= WORK ITEM =
In the lines below, find the one that contains "The width and" and write it out exactly, along with every line that follows it.

= DATA LISTING =
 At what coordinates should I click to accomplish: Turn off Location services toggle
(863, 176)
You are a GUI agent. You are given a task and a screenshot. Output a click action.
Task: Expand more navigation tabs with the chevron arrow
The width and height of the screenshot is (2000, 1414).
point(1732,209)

= SOLVED PROBLEM =
The width and height of the screenshot is (2000, 1414).
point(1732,209)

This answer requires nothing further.